Instructions for the task - Identify each of the lines below that contains the string "pixels" and copy it out in full. Case matters.

Stored entries -
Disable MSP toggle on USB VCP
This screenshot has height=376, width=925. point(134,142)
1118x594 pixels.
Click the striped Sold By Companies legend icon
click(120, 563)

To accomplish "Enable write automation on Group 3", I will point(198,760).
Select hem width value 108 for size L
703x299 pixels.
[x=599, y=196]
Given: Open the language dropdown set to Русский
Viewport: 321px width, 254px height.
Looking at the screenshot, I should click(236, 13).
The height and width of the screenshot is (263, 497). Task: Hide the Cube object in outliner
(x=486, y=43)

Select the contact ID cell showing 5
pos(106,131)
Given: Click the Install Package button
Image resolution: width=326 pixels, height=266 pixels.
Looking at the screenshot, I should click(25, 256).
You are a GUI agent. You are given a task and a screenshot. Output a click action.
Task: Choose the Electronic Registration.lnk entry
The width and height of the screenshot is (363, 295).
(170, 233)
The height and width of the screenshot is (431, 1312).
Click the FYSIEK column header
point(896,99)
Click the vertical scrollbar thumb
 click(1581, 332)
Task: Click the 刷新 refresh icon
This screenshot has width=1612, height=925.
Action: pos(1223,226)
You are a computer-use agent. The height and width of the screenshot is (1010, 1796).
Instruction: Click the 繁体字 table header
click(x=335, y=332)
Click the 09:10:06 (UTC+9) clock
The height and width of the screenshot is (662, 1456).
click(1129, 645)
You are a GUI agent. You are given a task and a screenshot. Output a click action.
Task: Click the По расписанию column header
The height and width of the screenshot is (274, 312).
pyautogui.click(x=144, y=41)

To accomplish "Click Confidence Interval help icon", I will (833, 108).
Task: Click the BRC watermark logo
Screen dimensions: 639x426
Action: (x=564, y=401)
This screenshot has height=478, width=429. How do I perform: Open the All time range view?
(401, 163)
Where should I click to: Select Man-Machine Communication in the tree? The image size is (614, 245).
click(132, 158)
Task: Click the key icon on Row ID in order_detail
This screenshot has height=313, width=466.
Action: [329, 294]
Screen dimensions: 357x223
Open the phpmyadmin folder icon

Output of the exercise -
1118x594 pixels.
703x299 pixels.
Image resolution: width=326 pixels, height=266 pixels.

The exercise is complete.